I fear that as more people become aware of this legal trend, it will further increase the drift away from organized religion. It will likely become another reason increasing numbers do not trust or support religion. It could easily intensify the individualizing of spirituality as historic religious communities give way to do-it-yourself spiritual practices. If nothing else, this trend will likely surprise and shock ordinary Americans who have come to rely on their ability to claim discrimination on the basis of race, color, religion, pregnancy, national origin, disability, medical condition, age, and gender.
This expansion of the ministerial exception, in my opinion, is not particularly good for American society or for religion. Historically in the U.S. – partly due to our ability to freely exercise the religion of our choice — organized religion has provided a significant amount of the social and spiritual capital which holds human relationships and society together. Because of the generally beneficial function religions have provided, their increasing loss will deeply affect the United States.
This expansion of the ministerial exception, in my opinion, is not particularly good for American society or for religion.

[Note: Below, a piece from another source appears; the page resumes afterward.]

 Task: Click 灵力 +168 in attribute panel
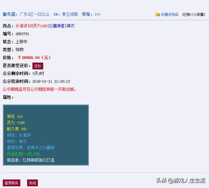tap(16, 122)
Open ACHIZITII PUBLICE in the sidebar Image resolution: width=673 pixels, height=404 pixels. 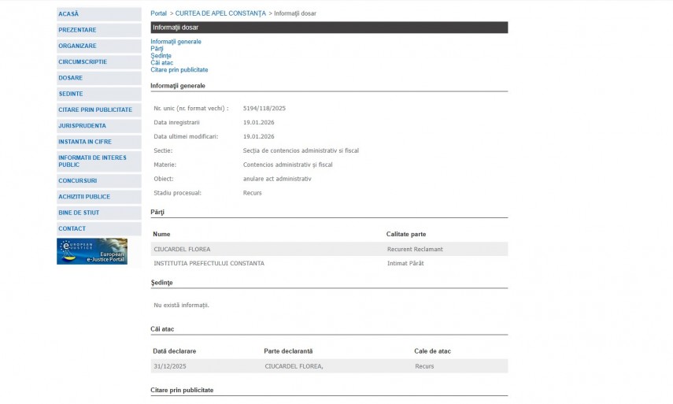(84, 197)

Therefore, I suggest that religious organizations should think twice about the increased authority that courts are according them. Rather than relishing it, they should think seriously about the unintended consequences. They should ponder, for instance, why the “best and the brightest” – even those with deep and solid religious faith — are not so willing anymore to dedicate their lives and careers to religious institutions. And they should think especially hard about the reasons religion is dramatically losing the trust, support, and numbers of everyday Americans.